● Task instructions
Give the records again in full, exactly as written.

● Record excerpts
════
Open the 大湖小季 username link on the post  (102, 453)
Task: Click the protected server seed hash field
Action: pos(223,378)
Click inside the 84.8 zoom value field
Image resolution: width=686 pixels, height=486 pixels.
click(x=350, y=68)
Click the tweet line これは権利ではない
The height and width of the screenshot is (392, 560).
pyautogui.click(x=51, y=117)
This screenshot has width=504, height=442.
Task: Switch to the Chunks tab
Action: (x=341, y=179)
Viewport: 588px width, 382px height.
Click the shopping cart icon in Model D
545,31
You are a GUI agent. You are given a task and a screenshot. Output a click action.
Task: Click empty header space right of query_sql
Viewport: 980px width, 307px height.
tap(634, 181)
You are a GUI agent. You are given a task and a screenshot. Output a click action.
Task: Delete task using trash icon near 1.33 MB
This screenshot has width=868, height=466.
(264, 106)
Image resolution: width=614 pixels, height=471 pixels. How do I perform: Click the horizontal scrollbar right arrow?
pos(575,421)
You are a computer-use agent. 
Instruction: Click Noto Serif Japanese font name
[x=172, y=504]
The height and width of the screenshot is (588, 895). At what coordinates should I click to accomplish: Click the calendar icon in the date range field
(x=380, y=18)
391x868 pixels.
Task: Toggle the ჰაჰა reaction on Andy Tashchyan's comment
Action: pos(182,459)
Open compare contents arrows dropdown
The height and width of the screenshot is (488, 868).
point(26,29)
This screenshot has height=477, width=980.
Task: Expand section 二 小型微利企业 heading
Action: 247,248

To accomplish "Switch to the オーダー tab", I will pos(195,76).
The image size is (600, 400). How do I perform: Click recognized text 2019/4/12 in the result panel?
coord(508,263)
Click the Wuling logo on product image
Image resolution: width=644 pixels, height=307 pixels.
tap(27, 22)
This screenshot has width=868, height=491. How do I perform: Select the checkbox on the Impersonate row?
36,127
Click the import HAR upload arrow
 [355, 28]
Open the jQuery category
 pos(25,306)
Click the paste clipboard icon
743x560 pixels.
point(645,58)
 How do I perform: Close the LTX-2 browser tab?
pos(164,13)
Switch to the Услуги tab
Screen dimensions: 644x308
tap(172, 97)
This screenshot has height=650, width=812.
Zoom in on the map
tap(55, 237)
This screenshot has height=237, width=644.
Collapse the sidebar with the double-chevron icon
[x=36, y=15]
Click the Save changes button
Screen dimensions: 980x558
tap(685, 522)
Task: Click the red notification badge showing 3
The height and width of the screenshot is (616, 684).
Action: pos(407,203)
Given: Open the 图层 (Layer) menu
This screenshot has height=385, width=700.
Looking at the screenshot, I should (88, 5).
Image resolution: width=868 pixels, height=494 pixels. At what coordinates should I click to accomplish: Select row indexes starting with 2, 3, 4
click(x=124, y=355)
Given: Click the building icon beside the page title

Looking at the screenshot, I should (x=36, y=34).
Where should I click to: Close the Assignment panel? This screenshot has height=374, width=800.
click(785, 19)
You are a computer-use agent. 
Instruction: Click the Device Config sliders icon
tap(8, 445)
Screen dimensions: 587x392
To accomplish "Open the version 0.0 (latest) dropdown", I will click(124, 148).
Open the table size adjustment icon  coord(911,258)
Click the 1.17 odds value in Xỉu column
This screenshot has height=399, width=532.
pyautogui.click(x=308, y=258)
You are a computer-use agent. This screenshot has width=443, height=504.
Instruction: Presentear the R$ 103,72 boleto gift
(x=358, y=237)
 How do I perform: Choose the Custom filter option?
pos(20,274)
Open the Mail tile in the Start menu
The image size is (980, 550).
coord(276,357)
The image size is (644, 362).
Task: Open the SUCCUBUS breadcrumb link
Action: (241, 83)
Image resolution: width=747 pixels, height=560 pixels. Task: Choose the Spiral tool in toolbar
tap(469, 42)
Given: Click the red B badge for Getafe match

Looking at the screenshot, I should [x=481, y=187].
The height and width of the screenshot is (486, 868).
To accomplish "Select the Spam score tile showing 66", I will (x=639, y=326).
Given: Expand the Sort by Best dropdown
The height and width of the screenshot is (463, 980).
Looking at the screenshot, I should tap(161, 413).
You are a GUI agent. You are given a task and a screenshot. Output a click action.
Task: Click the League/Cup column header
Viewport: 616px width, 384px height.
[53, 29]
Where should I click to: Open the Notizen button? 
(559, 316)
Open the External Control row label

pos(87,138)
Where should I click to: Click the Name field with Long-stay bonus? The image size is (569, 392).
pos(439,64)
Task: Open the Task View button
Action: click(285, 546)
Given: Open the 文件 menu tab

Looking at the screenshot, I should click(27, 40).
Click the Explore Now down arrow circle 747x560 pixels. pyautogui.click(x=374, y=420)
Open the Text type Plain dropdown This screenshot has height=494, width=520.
════
● Response to the exercise
Open the 大湖小季 username link on the post  (102, 453)
Task: Click the protected server seed hash field
Action: pos(223,378)
Click inside the 84.8 zoom value field
Image resolution: width=686 pixels, height=486 pixels.
click(x=350, y=68)
Click the tweet line これは権利ではない
The height and width of the screenshot is (392, 560).
pyautogui.click(x=51, y=117)
This screenshot has width=504, height=442.
Task: Switch to the Chunks tab
Action: (x=341, y=179)
Viewport: 588px width, 382px height.
Click the shopping cart icon in Model D
545,31
You are a GUI agent. You are given a task and a screenshot. Output a click action.
Task: Click empty header space right of query_sql
Viewport: 980px width, 307px height.
tap(634, 181)
You are a GUI agent. You are given a task and a screenshot. Output a click action.
Task: Delete task using trash icon near 1.33 MB
This screenshot has width=868, height=466.
(264, 106)
Image resolution: width=614 pixels, height=471 pixels. How do I perform: Click the horizontal scrollbar right arrow?
pos(575,421)
You are a computer-use agent. 
Instruction: Click Noto Serif Japanese font name
[x=172, y=504]
The height and width of the screenshot is (588, 895). At what coordinates should I click to accomplish: Click the calendar icon in the date range field
(x=380, y=18)
391x868 pixels.
Task: Toggle the ჰაჰა reaction on Andy Tashchyan's comment
Action: pos(182,459)
Open compare contents arrows dropdown
The height and width of the screenshot is (488, 868).
point(26,29)
This screenshot has height=477, width=980.
Task: Expand section 二 小型微利企业 heading
Action: 247,248

To accomplish "Switch to the オーダー tab", I will pos(195,76).
The image size is (600, 400). How do I perform: Click recognized text 2019/4/12 in the result panel?
coord(508,263)
Click the Wuling logo on product image
Image resolution: width=644 pixels, height=307 pixels.
tap(27, 22)
This screenshot has width=868, height=491. How do I perform: Select the checkbox on the Impersonate row?
36,127
Click the import HAR upload arrow
 [355, 28]
Open the jQuery category
 pos(25,306)
Click the paste clipboard icon
743x560 pixels.
point(645,58)
 How do I perform: Close the LTX-2 browser tab?
pos(164,13)
Switch to the Услуги tab
Screen dimensions: 644x308
tap(172, 97)
This screenshot has height=650, width=812.
Zoom in on the map
tap(55, 237)
This screenshot has height=237, width=644.
Collapse the sidebar with the double-chevron icon
[x=36, y=15]
Click the Save changes button
Screen dimensions: 980x558
tap(685, 522)
Task: Click the red notification badge showing 3
The height and width of the screenshot is (616, 684).
Action: pos(407,203)
Given: Open the 图层 (Layer) menu
This screenshot has height=385, width=700.
Looking at the screenshot, I should (88, 5).
Image resolution: width=868 pixels, height=494 pixels. At what coordinates should I click to accomplish: Select row indexes starting with 2, 3, 4
click(x=124, y=355)
Given: Click the building icon beside the page title

Looking at the screenshot, I should (x=36, y=34).
Where should I click to: Close the Assignment panel? This screenshot has height=374, width=800.
click(785, 19)
You are a computer-use agent. 
Instruction: Click the Device Config sliders icon
tap(8, 445)
Screen dimensions: 587x392
To accomplish "Open the version 0.0 (latest) dropdown", I will click(124, 148).
Open the table size adjustment icon  coord(911,258)
Click the 1.17 odds value in Xỉu column
This screenshot has height=399, width=532.
pyautogui.click(x=308, y=258)
You are a computer-use agent. This screenshot has width=443, height=504.
Instruction: Presentear the R$ 103,72 boleto gift
(x=358, y=237)
 How do I perform: Choose the Custom filter option?
pos(20,274)
Open the Mail tile in the Start menu
The image size is (980, 550).
coord(276,357)
The image size is (644, 362).
Task: Open the SUCCUBUS breadcrumb link
Action: (241, 83)
Image resolution: width=747 pixels, height=560 pixels. Task: Choose the Spiral tool in toolbar
tap(469, 42)
Given: Click the red B badge for Getafe match

Looking at the screenshot, I should [x=481, y=187].
The height and width of the screenshot is (486, 868).
To accomplish "Select the Spam score tile showing 66", I will (x=639, y=326).
Given: Expand the Sort by Best dropdown
The height and width of the screenshot is (463, 980).
Looking at the screenshot, I should tap(161, 413).
You are a GUI agent. You are given a task and a screenshot. Output a click action.
Task: Click the League/Cup column header
Viewport: 616px width, 384px height.
[53, 29]
Where should I click to: Open the Notizen button? 
(559, 316)
Open the External Control row label

pos(87,138)
Where should I click to: Click the Name field with Long-stay bonus? The image size is (569, 392).
pos(439,64)
Task: Open the Task View button
Action: click(285, 546)
Given: Open the 文件 menu tab

Looking at the screenshot, I should click(27, 40).
Click the Explore Now down arrow circle 747x560 pixels. pyautogui.click(x=374, y=420)
Open the Text type Plain dropdown This screenshot has height=494, width=520.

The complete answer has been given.